Apr. 27, 2019
With 2.7 million citizens on the island and roughly 3 million abroad, Jamaica has one of the highest per capita diasporas on earth, along with Lebanon (4 million at home, 12 million abroad), Albania (3.5 million at home, 8 million abroad), and Armenia (3 million at home, 8 million abroad). While many of the latter fled their motherlands due to war, famine, ethnic cleansing, tyranny, or economic crises, Jamaicans often left home under more sanguine conditions: the island's special place within the British Empire first saw people begin to leave en masse with the Windrush Generation of 1948, who went to rebuild postwar Britain, a large proportion of which remained.
Though 2018, that seminal event's 70th anniversary, has not been without its share of controversy—the government of Theresa May refused re-entry to Britain for at least 68 members of the Windrush generation or their descendants after many visited Jamaica for the first time only this year—it was still a time of celebration. The diaspora, concentrated mainly in the US, Canada, and the UK, has worked wonders abroad and is thought to contribute no less than 23% of the island's GDP, a figure the Caribbean Policy Research Institute (CaPRI) thinks could rise as high as 35%. Sending some USD2.3 billion back in remittances alone in 2016 (16% of GDP), the diaspora also contributes strongly to the island's tourism industry.
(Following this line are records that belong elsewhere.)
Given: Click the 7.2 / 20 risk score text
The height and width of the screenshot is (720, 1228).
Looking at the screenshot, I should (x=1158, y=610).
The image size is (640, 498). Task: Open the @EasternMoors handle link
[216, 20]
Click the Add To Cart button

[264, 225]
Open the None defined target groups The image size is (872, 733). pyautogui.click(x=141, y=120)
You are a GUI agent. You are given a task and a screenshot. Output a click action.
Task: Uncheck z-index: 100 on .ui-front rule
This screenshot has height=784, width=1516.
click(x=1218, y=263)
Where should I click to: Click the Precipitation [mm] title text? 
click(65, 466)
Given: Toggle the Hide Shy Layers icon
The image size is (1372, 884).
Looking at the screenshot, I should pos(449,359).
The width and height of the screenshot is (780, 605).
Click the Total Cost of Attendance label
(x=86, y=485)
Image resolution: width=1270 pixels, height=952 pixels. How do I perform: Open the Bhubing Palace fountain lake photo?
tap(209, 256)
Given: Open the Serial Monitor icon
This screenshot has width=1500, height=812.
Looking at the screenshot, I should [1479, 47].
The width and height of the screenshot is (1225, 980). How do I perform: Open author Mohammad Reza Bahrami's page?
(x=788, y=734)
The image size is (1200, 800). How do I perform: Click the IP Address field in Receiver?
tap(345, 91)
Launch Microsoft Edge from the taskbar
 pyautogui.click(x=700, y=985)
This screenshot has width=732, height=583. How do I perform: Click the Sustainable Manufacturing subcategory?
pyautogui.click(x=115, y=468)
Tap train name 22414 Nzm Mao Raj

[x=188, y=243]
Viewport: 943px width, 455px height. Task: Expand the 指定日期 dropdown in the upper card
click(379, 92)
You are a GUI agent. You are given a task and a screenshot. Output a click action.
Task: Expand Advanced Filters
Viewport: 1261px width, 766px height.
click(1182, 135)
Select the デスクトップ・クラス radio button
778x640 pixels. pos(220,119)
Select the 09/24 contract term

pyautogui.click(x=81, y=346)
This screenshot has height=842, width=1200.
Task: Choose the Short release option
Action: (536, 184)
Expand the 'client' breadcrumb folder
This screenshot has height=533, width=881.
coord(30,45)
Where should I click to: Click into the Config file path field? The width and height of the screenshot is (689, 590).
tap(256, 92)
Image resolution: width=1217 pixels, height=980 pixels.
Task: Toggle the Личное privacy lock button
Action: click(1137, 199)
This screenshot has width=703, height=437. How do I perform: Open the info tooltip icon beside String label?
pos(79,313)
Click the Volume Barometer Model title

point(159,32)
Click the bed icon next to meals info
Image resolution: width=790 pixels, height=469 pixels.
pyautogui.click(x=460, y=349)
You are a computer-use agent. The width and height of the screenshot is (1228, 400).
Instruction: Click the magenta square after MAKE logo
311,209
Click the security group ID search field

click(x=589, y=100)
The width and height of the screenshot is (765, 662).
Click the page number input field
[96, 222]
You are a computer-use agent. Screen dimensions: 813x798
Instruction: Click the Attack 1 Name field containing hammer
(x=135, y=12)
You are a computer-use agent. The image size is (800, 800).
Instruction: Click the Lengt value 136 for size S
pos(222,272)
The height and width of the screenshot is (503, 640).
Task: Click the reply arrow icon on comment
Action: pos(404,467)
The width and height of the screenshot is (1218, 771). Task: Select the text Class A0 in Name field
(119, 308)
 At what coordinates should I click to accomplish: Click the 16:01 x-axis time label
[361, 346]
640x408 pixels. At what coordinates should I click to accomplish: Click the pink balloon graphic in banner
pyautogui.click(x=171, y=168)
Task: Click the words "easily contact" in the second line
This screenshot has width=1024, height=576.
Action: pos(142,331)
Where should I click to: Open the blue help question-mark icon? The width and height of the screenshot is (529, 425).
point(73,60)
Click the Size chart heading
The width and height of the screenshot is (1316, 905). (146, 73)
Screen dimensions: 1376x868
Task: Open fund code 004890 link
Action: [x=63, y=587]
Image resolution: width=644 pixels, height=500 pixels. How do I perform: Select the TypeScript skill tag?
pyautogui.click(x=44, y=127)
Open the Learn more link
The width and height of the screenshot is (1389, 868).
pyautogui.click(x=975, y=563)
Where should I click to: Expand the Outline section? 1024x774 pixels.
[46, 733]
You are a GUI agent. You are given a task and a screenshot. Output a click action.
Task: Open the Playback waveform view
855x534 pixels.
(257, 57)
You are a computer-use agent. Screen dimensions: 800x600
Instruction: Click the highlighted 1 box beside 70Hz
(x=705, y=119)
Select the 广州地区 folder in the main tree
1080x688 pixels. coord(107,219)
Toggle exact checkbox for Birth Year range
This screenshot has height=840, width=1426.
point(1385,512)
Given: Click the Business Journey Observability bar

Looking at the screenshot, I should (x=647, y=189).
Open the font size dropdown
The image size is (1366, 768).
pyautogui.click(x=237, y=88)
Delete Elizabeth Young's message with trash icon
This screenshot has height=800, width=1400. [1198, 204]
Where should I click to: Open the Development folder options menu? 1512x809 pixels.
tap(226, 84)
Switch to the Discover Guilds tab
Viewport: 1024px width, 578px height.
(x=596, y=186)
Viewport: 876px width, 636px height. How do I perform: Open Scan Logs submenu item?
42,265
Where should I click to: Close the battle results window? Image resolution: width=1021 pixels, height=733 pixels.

While this is hardly a bad thing, the government also has understandable worries about retaining human capital on the island. From 2010-2013, for example, more than 100,000 Jamaicans—nearly 4% of the island's population—emigrated to the US, Canada, and the UK. The US alone was thought to have had some 700,000 Jamaican-born residents in 2014, the equivalent of 26% of the entire island's population. What is more, a huge percentage of these represent the island's best educated. According to an IMF study in 2017, more than a third of women with at least a college education have emigrated, and more than 50% of Jamaican women in the US are college educated. While this trend is less prevalent among men, it is still striking: while only 21% of men in Jamaica have a tertiary education, 37% of those in the US do.
The government, of course, is fully aware of the many opportunities lost to brain drain, however handy the annual remittances prove. As such, it is working hard to develop policies to retain the nurses, engineers, and police officers that leave en masse. But how? In the short term, through bonding schemes that require people who have received a publicly funded education to spend a number of years working in the public sector in Jamaica. Though this is unlikely to stop the long-term hemorrhaging, it could plug a short-term hole and give the state access to human capital whose presence will shore up its own efforts to create a more transparent, responsive, and efficient public sector.
To prevent long-term brain drain, however, far more comprehensive policies are needed. In April 2018, for example, Minister of Labor and Social Security Zavia Mayne spoke out at the ninth-annual Make Your Mark Consultants Middle Managers' Conference at the Jamaica Pegasus Hotel to encourage local firms to invest more in human capital development by upping their capacity building, leadership, communication, customer service and sales teams, human resource development, and management and leadership trainings.
By building middle managers' capacities, the country's private sector can spur growth, create career growth opportunities for the island's smartest and most ambitious, and help retain the critical human capital it needs to keep the virtuous cycle going. But the public sector must also play its role. Only by investing more in health, education, and infrastructure, modernizing the country's inefficient justice system, continuing with various improvements to the investment code, and combating widespread criminal networks can the country hope to convince its best and brightest not to decamp for Flatbush, Scarborough, or Hackney.